[Instructions to follow] Copy only what runs from the line containing "Task: Select the first small photo thumbnail" through the end of the material below, line for line, with both ends included.

[Available records]

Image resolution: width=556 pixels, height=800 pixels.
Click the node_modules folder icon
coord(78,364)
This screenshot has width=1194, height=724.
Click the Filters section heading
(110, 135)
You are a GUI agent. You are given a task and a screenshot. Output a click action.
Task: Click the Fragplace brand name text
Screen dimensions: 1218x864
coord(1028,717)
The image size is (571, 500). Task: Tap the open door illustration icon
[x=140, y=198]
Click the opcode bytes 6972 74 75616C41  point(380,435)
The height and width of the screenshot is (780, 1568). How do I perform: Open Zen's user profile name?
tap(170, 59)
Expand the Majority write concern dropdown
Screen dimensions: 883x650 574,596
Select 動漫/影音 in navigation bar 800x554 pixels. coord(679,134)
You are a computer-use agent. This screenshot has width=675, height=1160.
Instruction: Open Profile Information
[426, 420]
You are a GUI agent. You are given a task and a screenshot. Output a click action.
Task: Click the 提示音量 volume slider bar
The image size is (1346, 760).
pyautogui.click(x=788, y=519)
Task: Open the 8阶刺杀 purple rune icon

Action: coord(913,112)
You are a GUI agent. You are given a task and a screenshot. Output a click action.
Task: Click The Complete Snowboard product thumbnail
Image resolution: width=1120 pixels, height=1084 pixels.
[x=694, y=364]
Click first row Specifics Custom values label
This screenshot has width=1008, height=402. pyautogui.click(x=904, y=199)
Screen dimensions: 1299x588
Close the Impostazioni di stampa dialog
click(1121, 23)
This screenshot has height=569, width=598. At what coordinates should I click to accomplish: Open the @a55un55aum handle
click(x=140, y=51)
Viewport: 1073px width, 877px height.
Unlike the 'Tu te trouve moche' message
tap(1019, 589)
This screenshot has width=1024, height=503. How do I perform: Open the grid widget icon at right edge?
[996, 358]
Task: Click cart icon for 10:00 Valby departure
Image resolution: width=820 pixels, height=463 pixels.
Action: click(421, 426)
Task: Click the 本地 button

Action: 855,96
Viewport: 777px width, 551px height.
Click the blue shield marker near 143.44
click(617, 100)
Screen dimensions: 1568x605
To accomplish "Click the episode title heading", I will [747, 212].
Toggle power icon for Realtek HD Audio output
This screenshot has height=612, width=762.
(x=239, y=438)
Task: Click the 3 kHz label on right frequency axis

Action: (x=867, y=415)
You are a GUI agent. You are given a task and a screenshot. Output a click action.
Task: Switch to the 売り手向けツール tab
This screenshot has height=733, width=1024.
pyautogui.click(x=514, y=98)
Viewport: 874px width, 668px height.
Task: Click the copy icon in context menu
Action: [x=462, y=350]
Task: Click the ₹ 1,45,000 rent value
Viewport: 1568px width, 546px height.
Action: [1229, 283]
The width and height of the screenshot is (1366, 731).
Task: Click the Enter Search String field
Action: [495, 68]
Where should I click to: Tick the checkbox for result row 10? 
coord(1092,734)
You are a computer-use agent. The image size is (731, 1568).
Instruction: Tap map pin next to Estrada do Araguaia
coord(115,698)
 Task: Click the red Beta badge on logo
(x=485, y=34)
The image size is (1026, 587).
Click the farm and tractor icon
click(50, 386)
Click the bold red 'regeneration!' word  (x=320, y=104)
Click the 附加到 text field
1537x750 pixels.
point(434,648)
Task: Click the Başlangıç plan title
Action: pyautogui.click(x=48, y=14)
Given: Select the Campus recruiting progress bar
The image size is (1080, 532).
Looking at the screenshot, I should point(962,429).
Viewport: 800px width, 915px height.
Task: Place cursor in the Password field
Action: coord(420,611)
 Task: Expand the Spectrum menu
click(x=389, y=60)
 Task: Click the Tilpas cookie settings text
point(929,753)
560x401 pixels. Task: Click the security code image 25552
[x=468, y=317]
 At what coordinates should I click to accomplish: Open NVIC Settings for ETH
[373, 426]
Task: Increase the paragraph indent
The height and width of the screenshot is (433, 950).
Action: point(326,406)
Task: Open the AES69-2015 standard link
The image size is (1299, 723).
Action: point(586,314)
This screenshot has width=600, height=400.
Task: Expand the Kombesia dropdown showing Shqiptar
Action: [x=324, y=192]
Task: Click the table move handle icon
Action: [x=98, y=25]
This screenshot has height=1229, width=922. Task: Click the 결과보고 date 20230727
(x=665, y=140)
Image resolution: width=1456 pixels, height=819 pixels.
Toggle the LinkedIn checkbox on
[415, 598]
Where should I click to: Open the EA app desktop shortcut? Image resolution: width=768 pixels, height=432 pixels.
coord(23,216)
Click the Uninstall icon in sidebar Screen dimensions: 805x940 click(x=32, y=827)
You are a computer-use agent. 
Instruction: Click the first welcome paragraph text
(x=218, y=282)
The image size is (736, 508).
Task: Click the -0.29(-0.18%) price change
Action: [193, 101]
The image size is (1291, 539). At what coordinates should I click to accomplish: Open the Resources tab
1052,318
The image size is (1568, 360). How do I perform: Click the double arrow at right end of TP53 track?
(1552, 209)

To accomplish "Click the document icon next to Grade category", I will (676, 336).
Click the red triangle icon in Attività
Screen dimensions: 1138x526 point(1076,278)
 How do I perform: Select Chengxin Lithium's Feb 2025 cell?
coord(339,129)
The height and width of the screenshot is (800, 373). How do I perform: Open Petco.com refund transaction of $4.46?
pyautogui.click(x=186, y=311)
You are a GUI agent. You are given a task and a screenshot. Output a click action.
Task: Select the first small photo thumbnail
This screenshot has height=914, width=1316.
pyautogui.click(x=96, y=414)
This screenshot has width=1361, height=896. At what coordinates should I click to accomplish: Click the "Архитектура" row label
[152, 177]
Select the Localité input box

[Result of this task]
Task: Select the first small photo thumbnail
This screenshot has height=914, width=1316.
pyautogui.click(x=96, y=414)
This screenshot has width=1361, height=896. At what coordinates should I click to accomplish: Click the "Архитектура" row label
[152, 177]
Select the Localité input box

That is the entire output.